Overcoming TSTL by Amy R. Anguish

Amy R. Anguish
Have you received a great piece of advice during your writing journey? Author Amy Anquish shares a bit of wisdom she was given that has stuck with her since the beginning. ~ Dawn

Overcoming TSTL

T.S.T.L.

Know what those letters stand for?

If you haven’t heard them before, you’re where I was about fifteen or so years ago. I was fresh out of college. My mentor, an author who had come and spoken to my Advanced Comp class, and then taken me under her wing after finding out I wanted to be an author, too, agreed to read my manuscript and give advice. On one of the first pages, she wrote those letters about my heroine. Out to the side, she explained them—“Too stupid to live.”

That was near the beginning of my writing journey, a path that started back in high school, but didn’t get serious until later in college. After taking a creative writing class at my university, I was sure I knew all I’d need to know about writing, could go throw some of my story ideas onto the page, and send it off for instant contracts. Of course, it didn’t quite work that way.
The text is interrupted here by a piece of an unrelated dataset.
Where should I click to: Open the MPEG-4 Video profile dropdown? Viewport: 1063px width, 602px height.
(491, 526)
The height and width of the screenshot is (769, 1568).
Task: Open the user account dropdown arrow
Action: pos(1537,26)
Not when my main character was too stupid to live. It was a tale about a woman who was an author and agreed to run off on a family vacation with this guy she’d just met who needed a girlfriend to keep his family off his back. Looking back, I agree with my mentor. In this day and age, that girl would be dead. I’m pleased to say I’ve learned a few things since then.

Now that I have two books published and several more in rough draft stages on my computer, I am better at creating characters who think a bit more before they agree to run off on trips. I don’t put them into situations where they might die more often than not—at least not if I can help it. I write romance, after all. And I definitely know enough to realize that 30,000 words is not enough for a novel.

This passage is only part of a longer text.